02 Temmuz 2014 06:00

AKP’den işçi yararına bir şey beklemiyoruz

MersinPaşabahçe Cam Sanayii’nin Mersin fabrikası işçileriyle görüşmek üzere Kristal-İş Mersin Şubesine gidiyoruz. Grev günlerinin yazıldığı tahtada artık rakam değil “Grev bölünmüştür, AKP ölmüştür “ yazısı var. İşçiler yasaklamaya tepkili.

AKP’den işçi yararına bir şey beklemiyoruz
Paylaş

Kardelen Hasret KAYGUSUZ
Aylin KOZAN
Mersin


Paşabahçe Cam Sanayii’nin Mersin fabrikası işçileriyle görüşmek üzere Kristal-İş Mersin Şubesine gidiyoruz. Grev günlerinin yazıldığı tahtada artık rakam değil “Grev bölünmüştür, AKP ölmüştür “ yazısı var. İşçiler yasaklamaya tepkili.

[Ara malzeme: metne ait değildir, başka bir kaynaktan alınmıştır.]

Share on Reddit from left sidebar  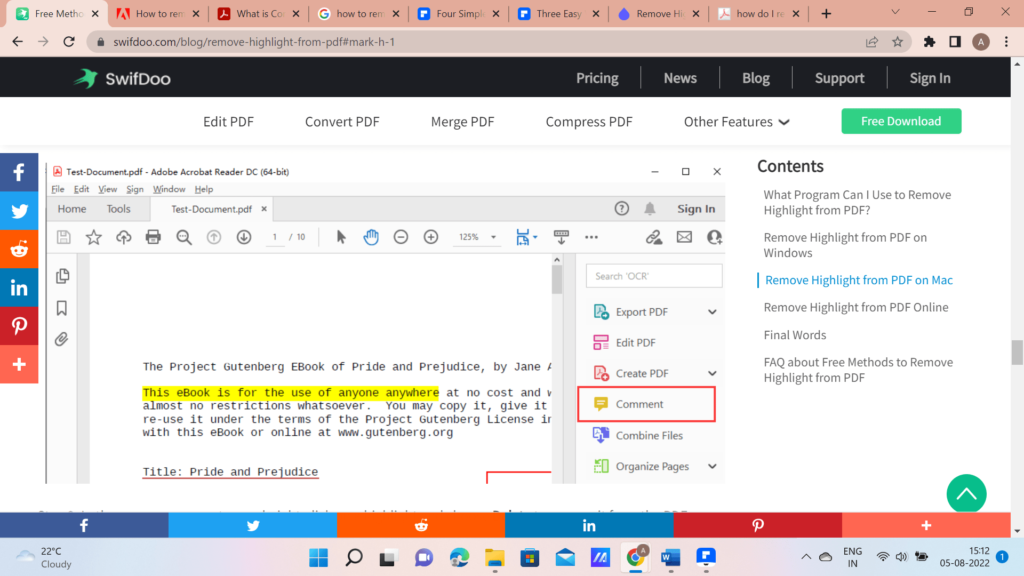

İşçilerden İsmail Yılmaz başlıyor söze. Grevleri yasaklanmadan önce de yasa dışı olarak kırılmaya çalışılmış. Buna karşı hep birlikte kararlıca mücadele ettiklerini, Mersin’in en işlek caddesine çadır kurarak grevi halka anlattıklarını ve destek imzası topladıklarını dile getiren Yılmaz, “Çeşitli sivil toplum örgütleri, siyasi partiler ve halk oraya gelip desteklerini sundular. İnsanlarla kaynaşma açısından da bizim için güzel oldu. Bizden önce çalışanların bir sözü var: Grev çok iyi bir  okuldur. Çünkü grevde her şeyi yaşıyorsunuz. Haklarınızı almak için mücadele ediyorsunuz. Bunun da yalnız olmayacağını beraber olunca kazanılacağını görüyorsunuz” diye konuştu.

GREV YASAĞI ŞAŞIRTMADI

Grevin ertelenmesinin kendilerini şaşırtmadığını anlatan Yılmaz şöyle devam etti: “Türkiye’de maalesef hükümet  sadece AKP döneminde değil ondan önceki hükümetlerin döneminde de sermayeden yanaydı. Türkiye’de siyasi partiler kanunu özgür ve demokratik bir seçimi mümkün kılmıyor. Mecliste işçilerin ya da işçiden yana olanların seçilmesine engel teşkil ediyor. Meclis sermayenin meclisi olduğu için, hükümet de sermayenin hükümeti olduğu için sermayenin aleyhine bir sonuç çıkmasını beklemiyorduk . Bizi sadece grevin 8 günde bitmesi şaşırttı. AKP  iktidara geldiğinden bu yana her zaman sermayenin yanında olmuştur. Mayıs ayında yaşadığımız Soma faciası, daha öncesinde Tuzla tersanesindeki ölümler, İstanbul’da Davutpaşa’da tekstil işçilerinin yaşadığı facia bunların kanıtıdır. Bundan sonra da AKP hükümetinden işçi yararına bir şey beklemiyoruz.”

BU SENARYOYU GÖRDÜK

Grev süresinde patronun farklı oyunlarına karşı mücadele ettiklerini dile getiren Ümit Yavuz Kettaş, “Şişecam’ın Son 6 aylık bilançosu 454 milyon dolar kâr ettiğini söylüyor. Bizim gözümüzün içine baka baka bunu söylüyor ve bizim istediğimiz 1.85 saat ücretine zammı çok görüyor” dedi. IŞİD’e terör örgütü diyemeyen hükümetin, ekmeğinin peşinde olan işçileri milli güvenliği tehdit ettiğini söylemesini “komedi” olarak nitelendiren Kettaş, “Biz bu senaryoyu 2001’de de gördük. 2003’te de gördük. 2003’te işveren hükümetle kol kola girdi halay çekti. Bugün de beraber mezdeke oynuyorlar” dedi. Bakanlar Kurulunun erteleme kararına “saygı duymadığını” ifade eden Kettaş, “Bu elimizden zorla grev hakkımızın alınmasıdır” dedi.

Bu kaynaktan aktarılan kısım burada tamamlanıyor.